Three, why would writer Takeshi Shudo use this random throwaway scene in this random movie to reveal something as important as the ages of some of the show's most ubiquitous characters? Anime movies like Pocket Monsters The Movie "Revelation Lugia" are typically made to be self-contained stories so that TV-only viewers don't miss out on anything important (it's one of the reasons fans debate the canonicity of the movies, actually!) and so it would be very, very odd to choose this movie, and this movie only, to reveal something this major.

Finally, why would Mr. Shudo reveal their ages in such a roundabout way? Takeshi Shudo literally had the narrator in the first episode tell us the audience, directly, that Satoshi is ten-years-old, and yet for the Rocket trio he's going to make us solve a little riddle to get that same information?

OK, so you're saying the Rocket trio *isn't* 25 years old?

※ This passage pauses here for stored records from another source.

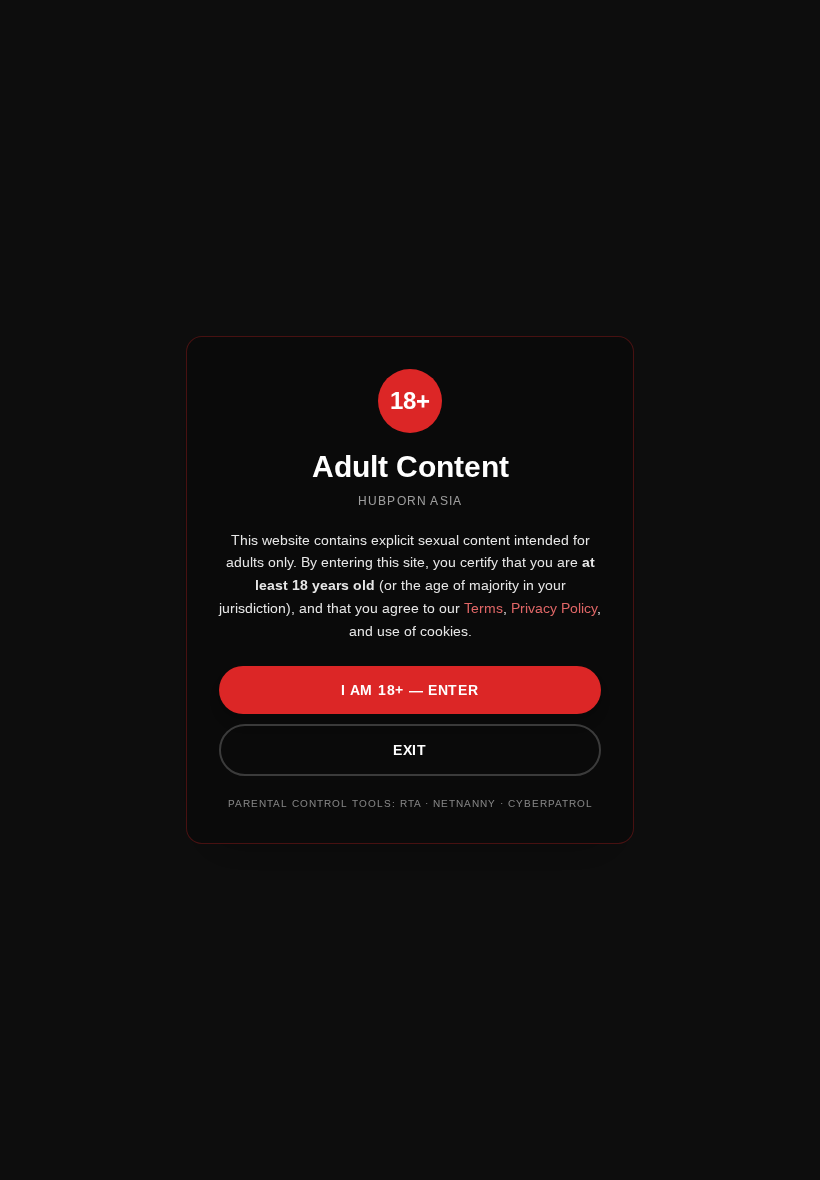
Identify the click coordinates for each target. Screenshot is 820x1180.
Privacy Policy (552, 608)
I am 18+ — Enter (409, 690)
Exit (410, 750)
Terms (481, 608)
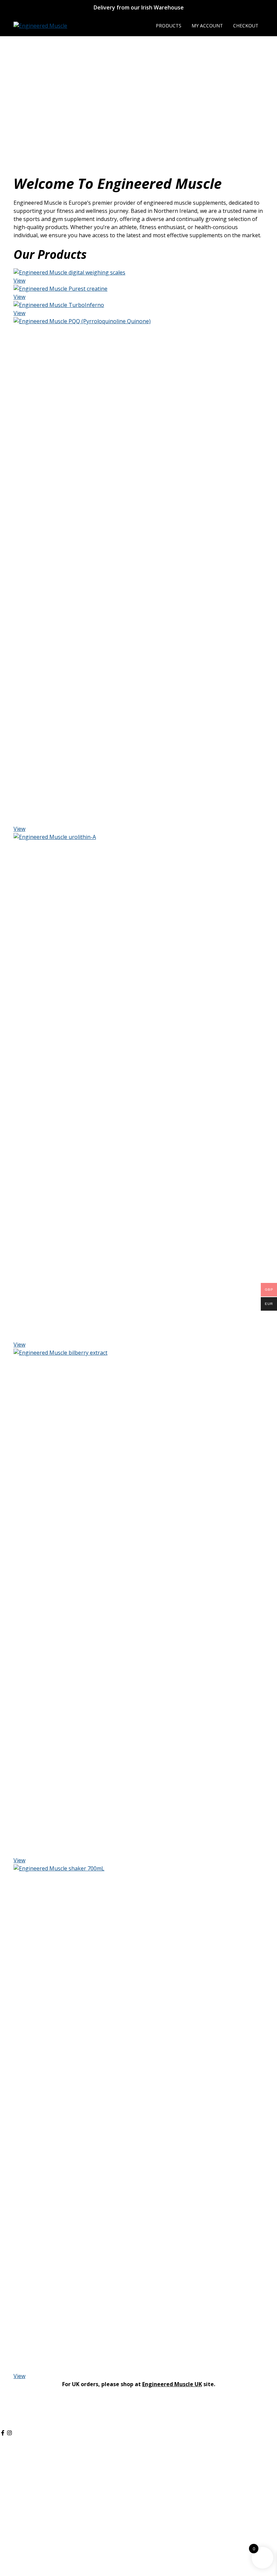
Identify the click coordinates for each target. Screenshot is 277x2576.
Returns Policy (18, 2499)
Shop (6, 2458)
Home (7, 2540)
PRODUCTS (168, 25)
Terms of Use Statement (31, 2507)
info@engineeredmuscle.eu (34, 2417)
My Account (14, 2466)
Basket (9, 2475)
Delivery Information (26, 2491)
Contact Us (14, 2548)
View (19, 280)
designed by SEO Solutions (161, 2564)
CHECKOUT (245, 25)
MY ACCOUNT (207, 25)
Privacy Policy (17, 2483)
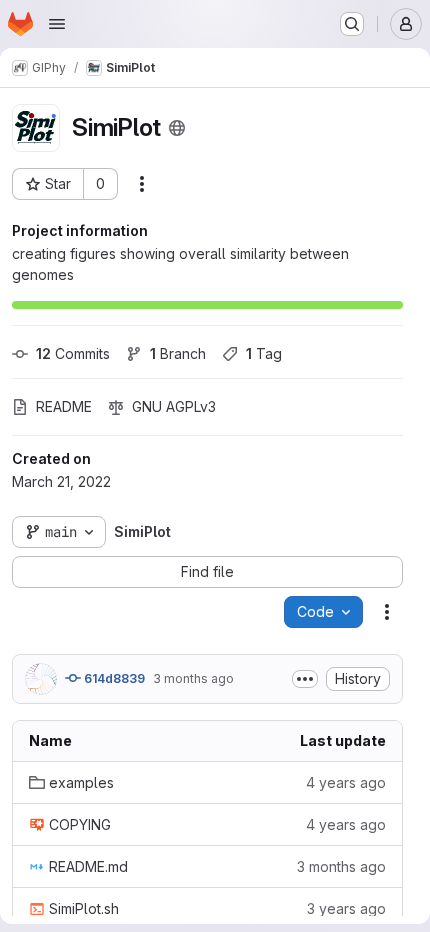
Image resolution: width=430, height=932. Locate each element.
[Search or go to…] (352, 24)
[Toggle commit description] (305, 679)
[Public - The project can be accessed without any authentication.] (177, 128)
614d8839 (113, 678)
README (64, 406)
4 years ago (346, 782)
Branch (178, 353)
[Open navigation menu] (57, 24)
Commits (73, 353)
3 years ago (346, 908)
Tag (264, 353)
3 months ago (193, 678)
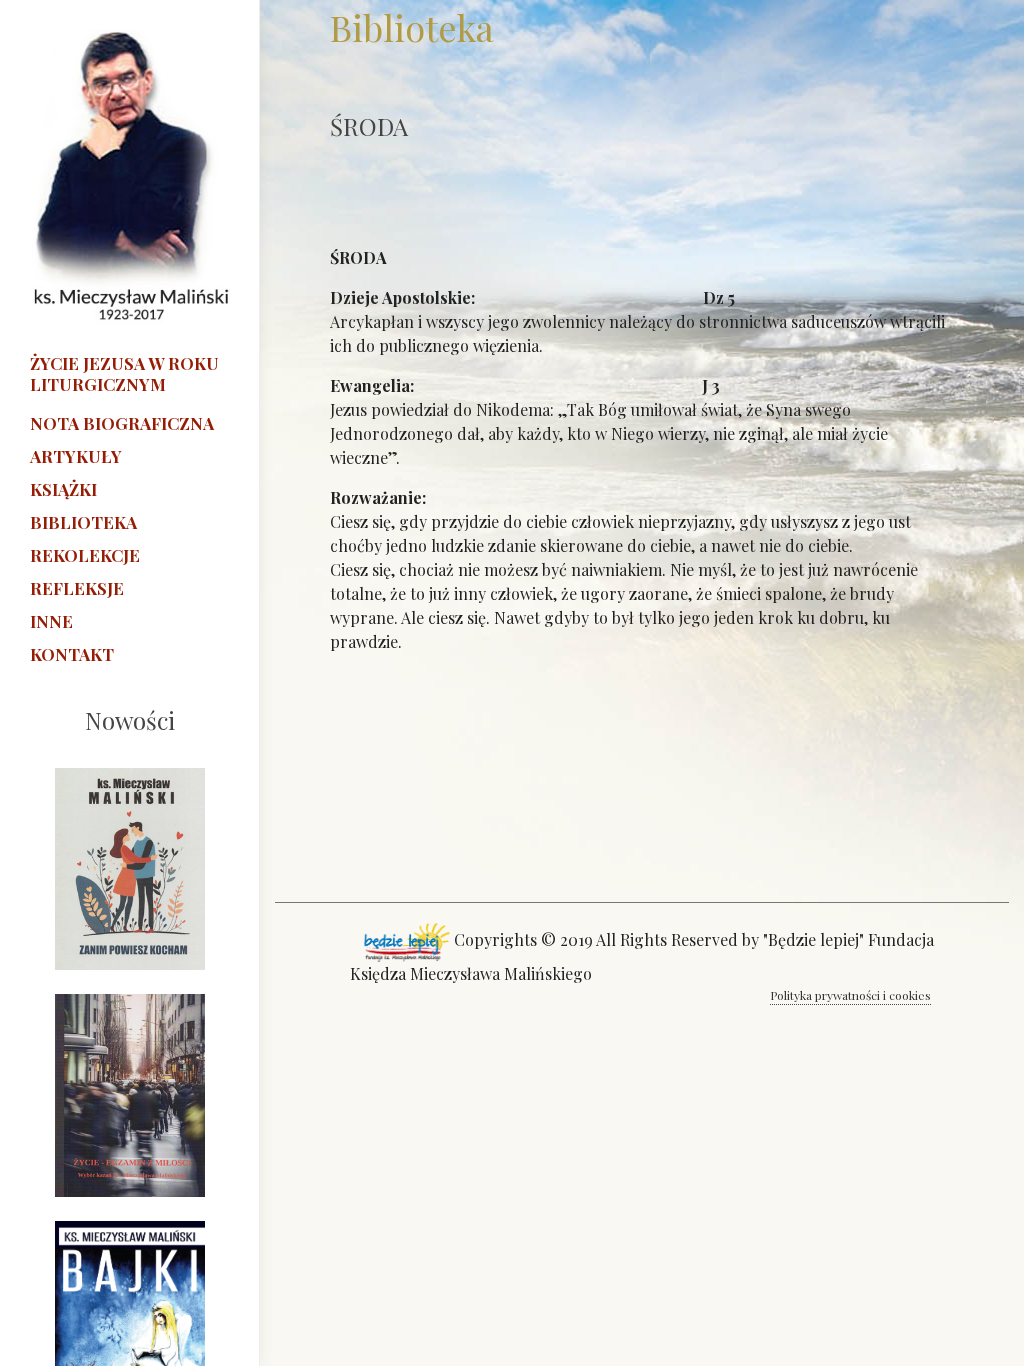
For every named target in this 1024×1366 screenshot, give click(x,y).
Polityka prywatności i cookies (850, 995)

We simply do not know how old the Rocket duo is. Musashi and Kojirou are clearly coded as being "adult" characters -- there are plenty of scenes of them driving cars, working part-time jobs, drinking alcohol, and doing other things the kids in this series generally aren't allowed to do -- and so the answer is that they're probably meant to be at least somewhere in their early 20s. But, as this tweet from Pokémon Radio Show! The Rocket-Dan's Secret Empire's official Twitter account from 2012 indicates their actual ages are still, officially, a mystery.



You're asking "Hold old is Kojirou-san??" Don't you know, our heroes of evil are ageless!

「コジロウさんって何歳なんですか??」悪の ヒーローに、年齢なんて無いんだぜ?

Given all this, I would propose this alternate translation of the Rocket duo's dialogue from this scene that retains a similar play on words while also not inviting any misinterpretations:



Japanese (original)
Japanese (translated)
English Dub
ムサシ 「コラ、男女交際、好きだ嫌いだでガキんちょがもめるな!10年早い」
Musashi:  "Hey now, it's a bit premature for you brats to be worrying about things like romance or who you like and don't like." Jessie:  "Listen to me, kid. When you get involved with the opposite sex you're only asking for trouble."
コジロウ 「僕たちお兄さんお姉さん5年遅い」
Kojirou:  "While it's a bit post-mature for the two of us." James:  "Yes and that's the kind of trouble...I stay out of."

It's entirely possible the Rocket trio actually is meant to be 25 after all, but this simply has not been officially stated anywhere. Not even in the second movie.